Et pourtant..., c'est le texte B qui est l'original, et c'est M. E. Dupont qui a raison contre ses quatre adversaires. Voyons un peu pourquoi.
On observera d'abord que les remarques ci-dessus, et qui sont toutes fort perspicaces, portent en somme sur le style de notre auteur.
M. Dupont s'est attaché, lui, à scruter ces deux textes du point de vue de la technique – technique de la traduction, naturellement – et c'est ce qui explique son succès. Il y a en effet entre deux langues des différences purement formelles, qui n'ont aucune importance pour le sens, et qui en sont d'autant plus révélatrices : tabous grammaticaux, absence de telle ou telle forme verbale, etc. Nos textes contenaient deux de ces indices, que M. Dupont a su repérer : on ne peut s'expliquer le passage de “pourrait” à “serait capable” que par le fait que l'auxiliaire anglais “can” ne possède pas de futur et doit être, à ce temps, remplacé par la périphrase “shall be able” ; un traducteur aurait sans doute pu, à la rigueur, modifier un “serait capable” en un “pourrait”, mais on accordera que cela est bien moins vraisemblable.

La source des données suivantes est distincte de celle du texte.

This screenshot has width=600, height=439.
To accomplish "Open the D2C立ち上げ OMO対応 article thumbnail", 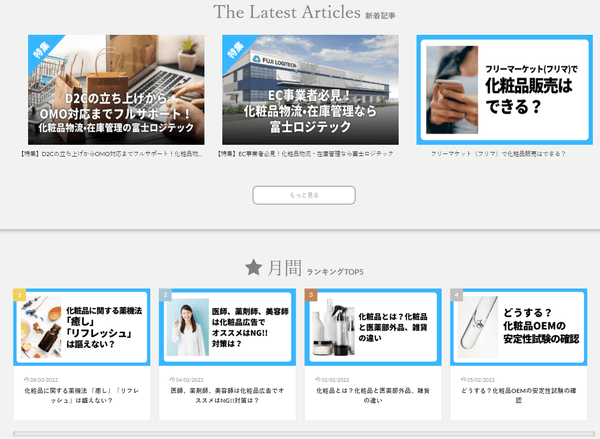I will pos(111,90).
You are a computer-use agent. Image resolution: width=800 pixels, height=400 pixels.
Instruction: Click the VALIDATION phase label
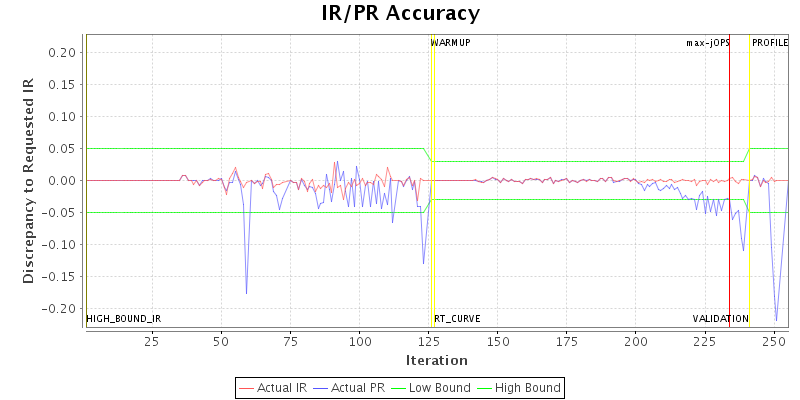click(720, 319)
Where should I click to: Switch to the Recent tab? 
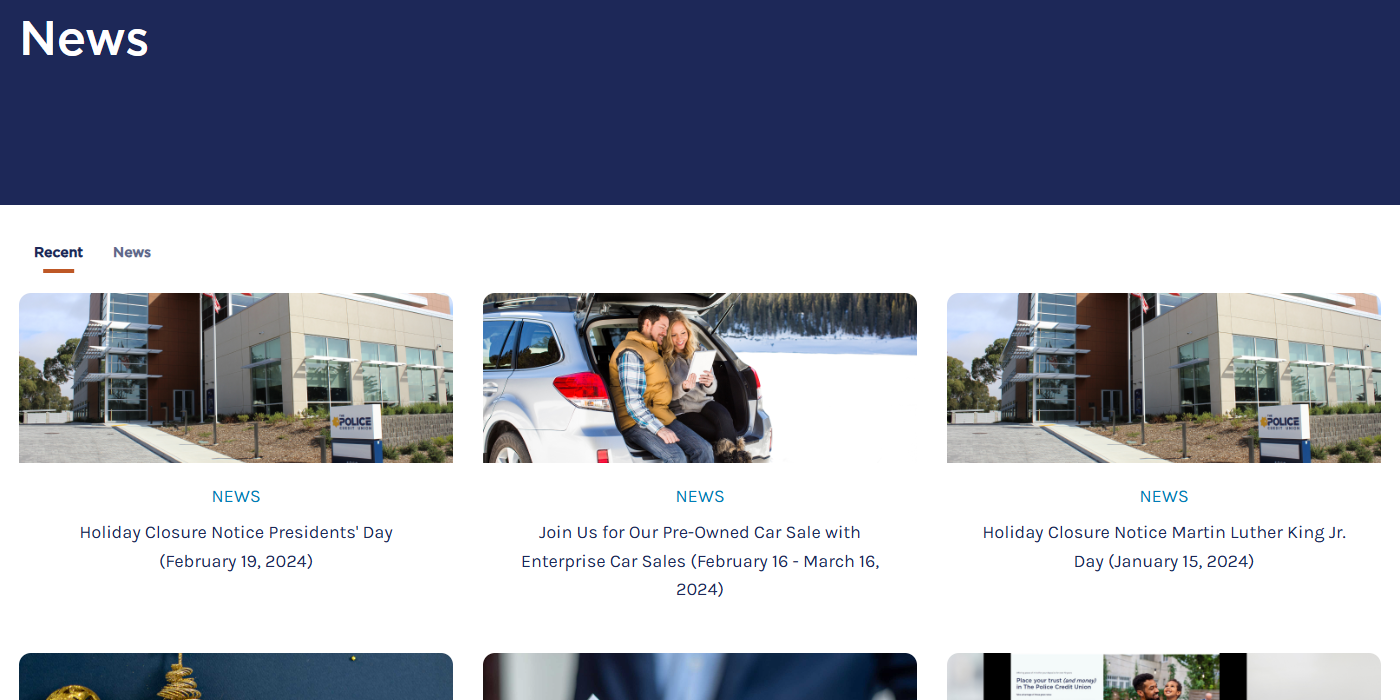(x=58, y=252)
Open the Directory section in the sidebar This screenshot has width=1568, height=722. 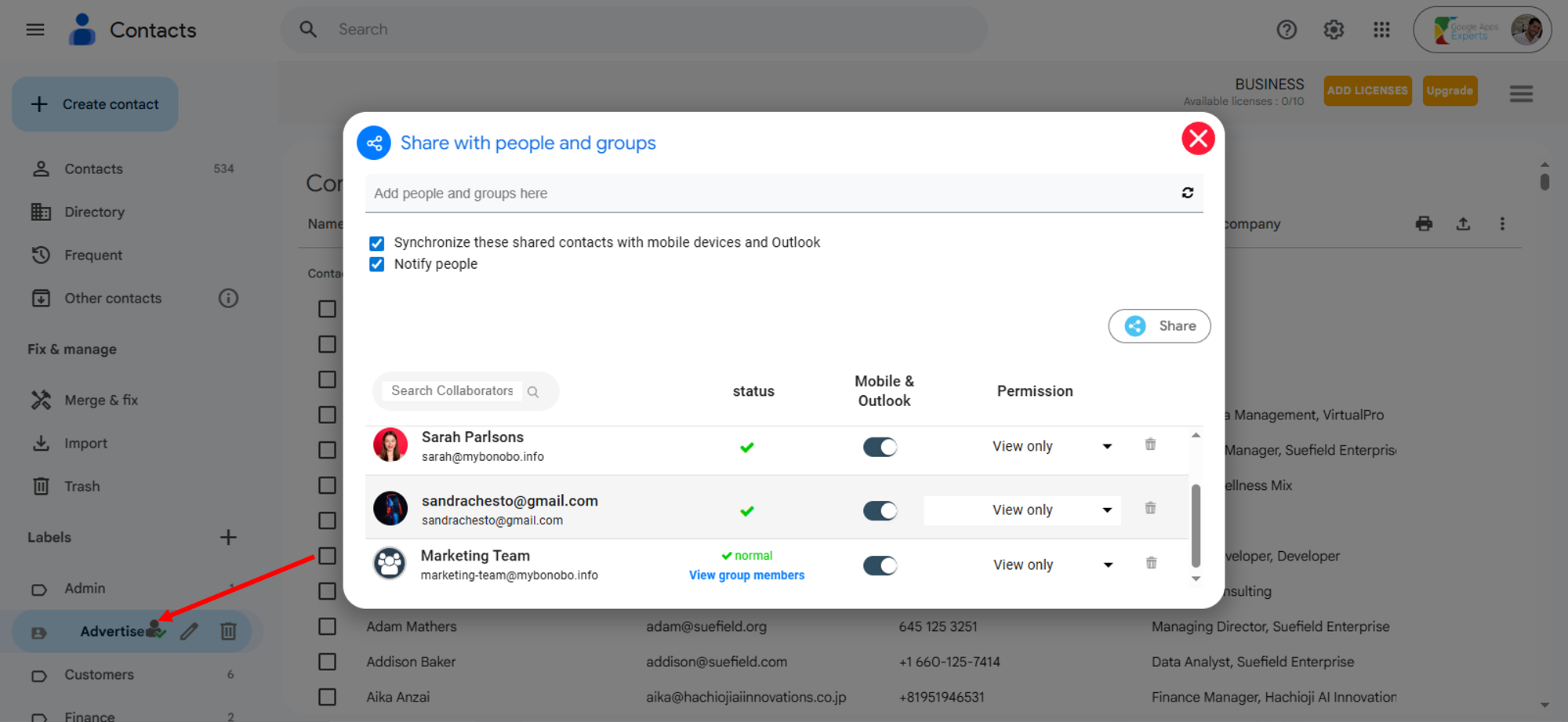point(94,212)
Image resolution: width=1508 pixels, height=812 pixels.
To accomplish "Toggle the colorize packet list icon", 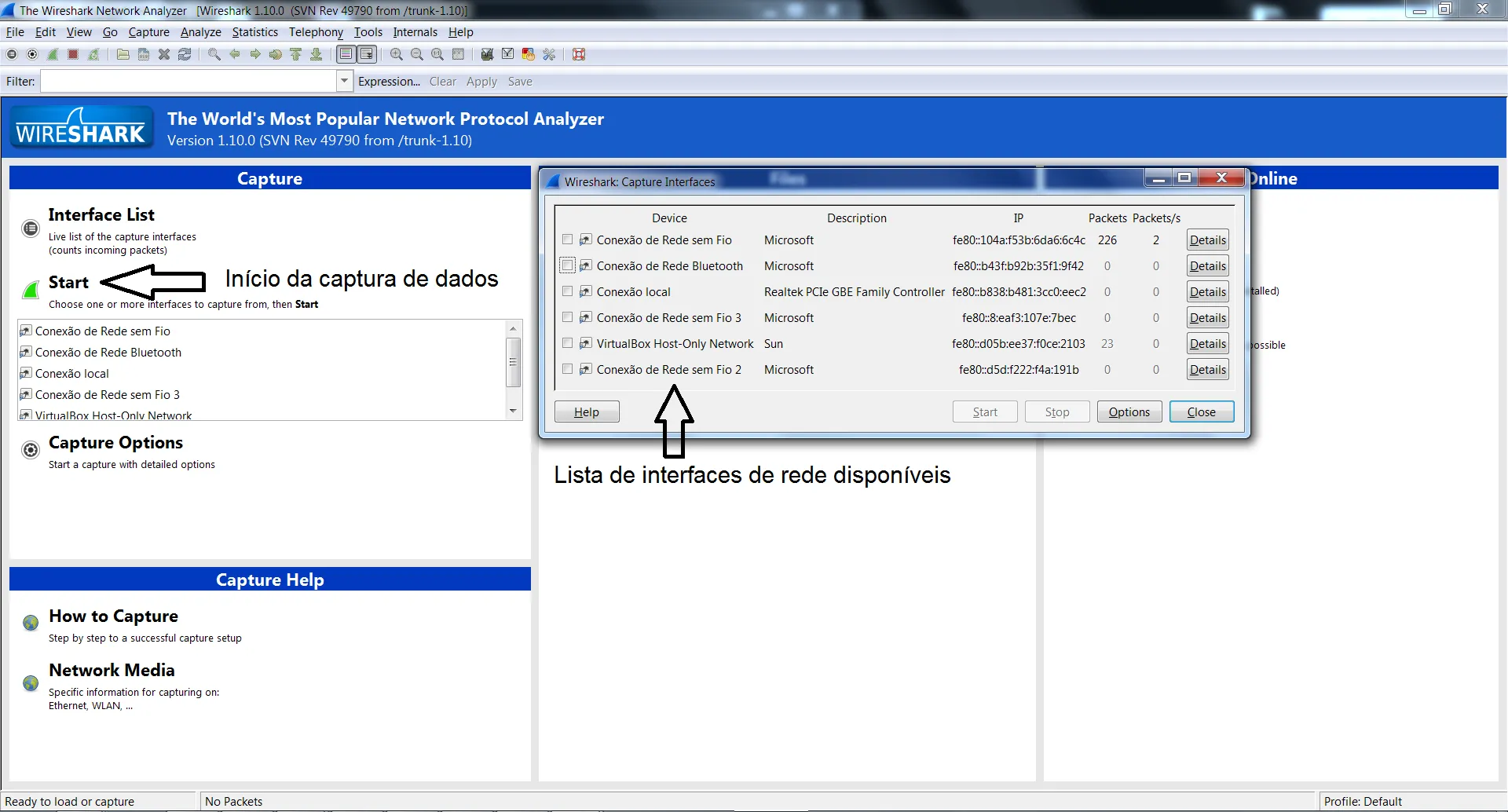I will (346, 54).
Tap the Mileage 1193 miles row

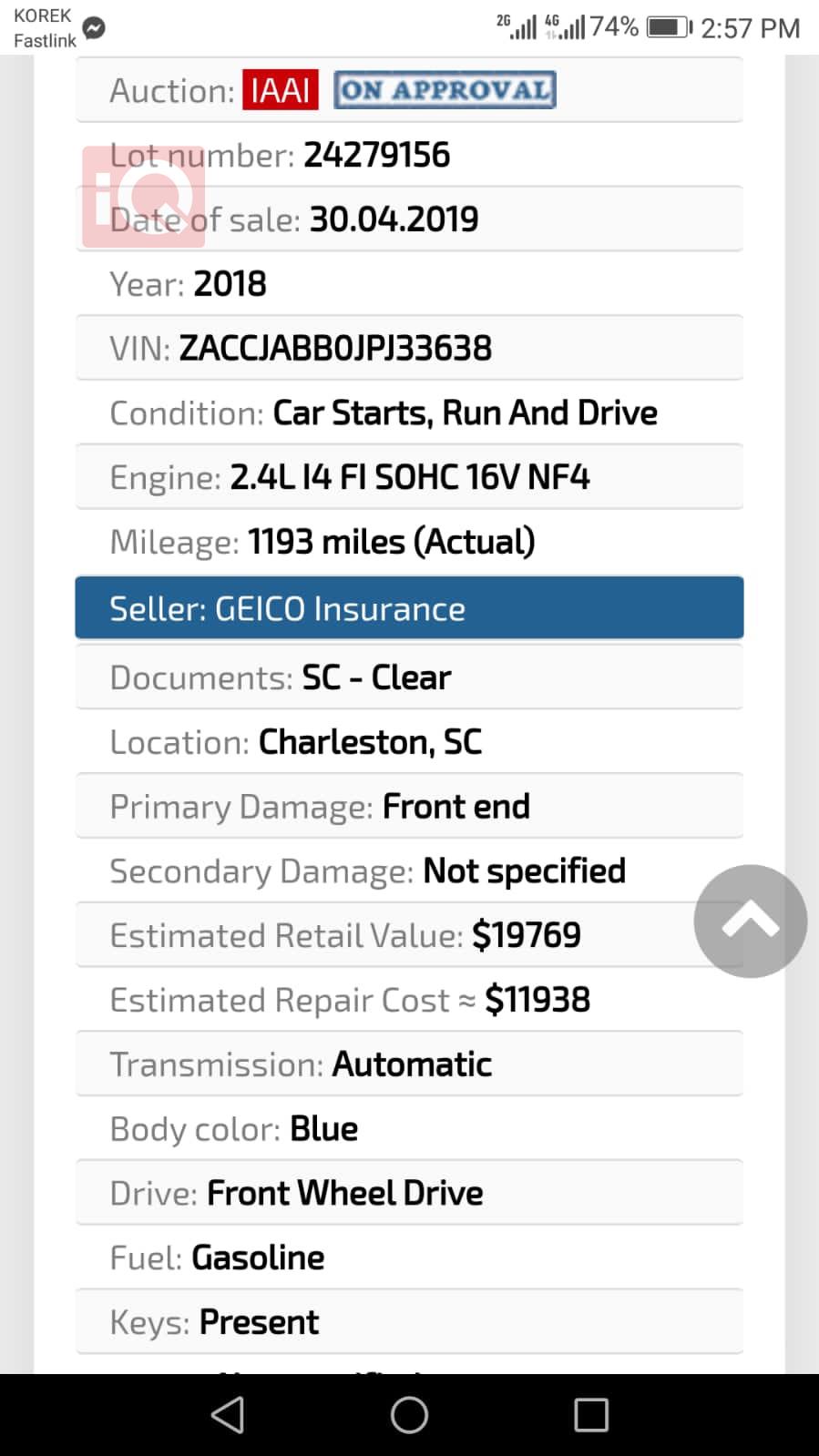(x=409, y=542)
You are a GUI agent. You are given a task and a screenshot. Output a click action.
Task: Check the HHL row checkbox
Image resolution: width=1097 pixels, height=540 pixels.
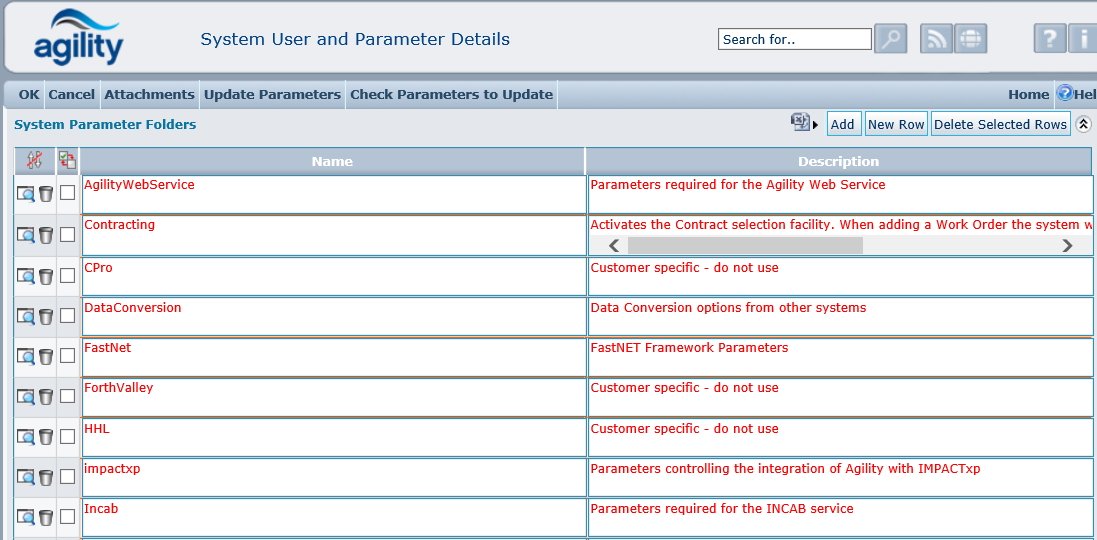click(x=67, y=436)
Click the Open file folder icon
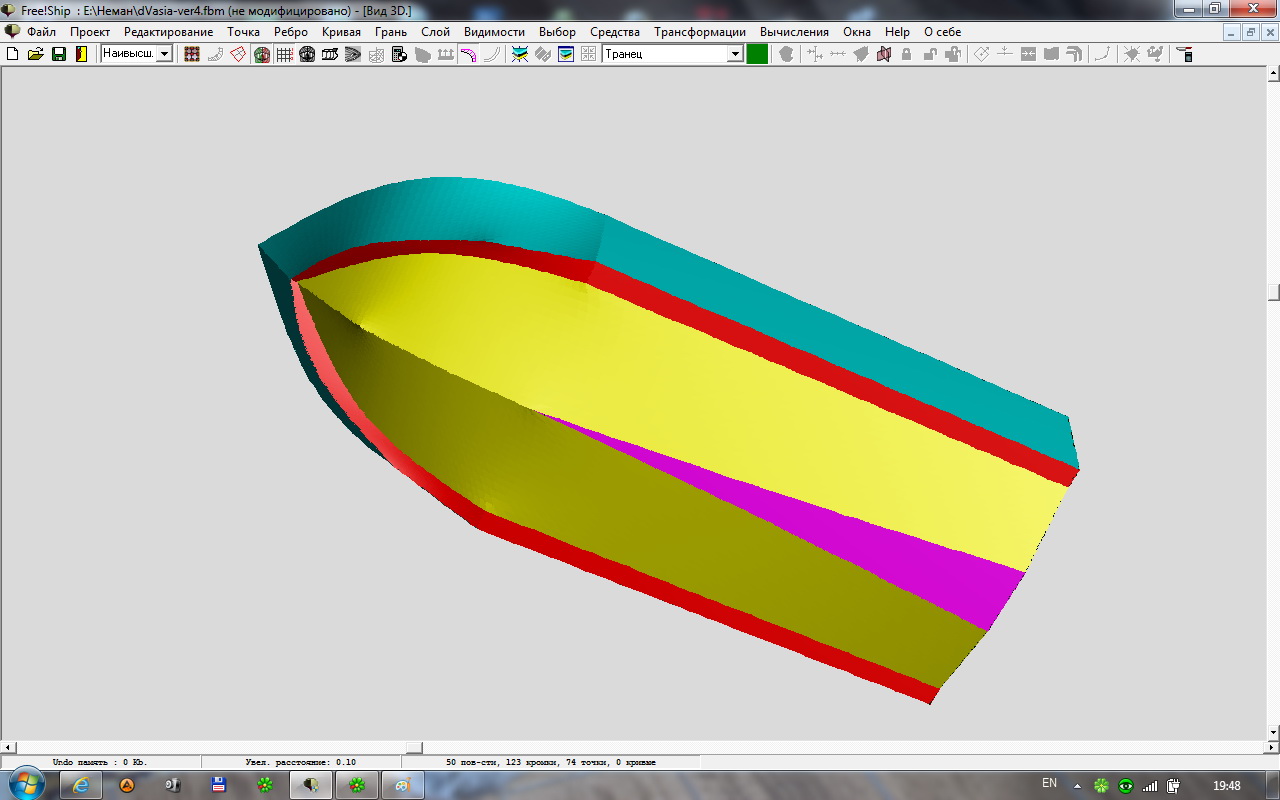 pyautogui.click(x=36, y=54)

De même, un peu plus loin, “les gens viennent” du texte A correspond à “on vient” du texte B ; ici encore le changement s'explique aisément dans un sens (l'anglais, n'ayant pas de pronom “on”, le traduit souvent par “people”, qui se retraduit sans effort par “les gens”) et beaucoup moins aisément dans l'autre sens.
C'est par la coïncidence de plusieurs de ces indices qu'on peut atteindre, sinon à la certitude, du moins à une très grande probabilité. Un seul indice ne saurait suffire, en pareille matière. M. Dupont, par exemple, a cru en relever un dans le “en vérité”, traduction littérale de “in truth”, locution par laquelle on aurait rendu le “vraiment” de l'original : on verra ci-après que cette hypothèse, bien que vraisemblable, n'est guère étayée par les fats : il faut toujours laisser une part à la liberté du traducteur.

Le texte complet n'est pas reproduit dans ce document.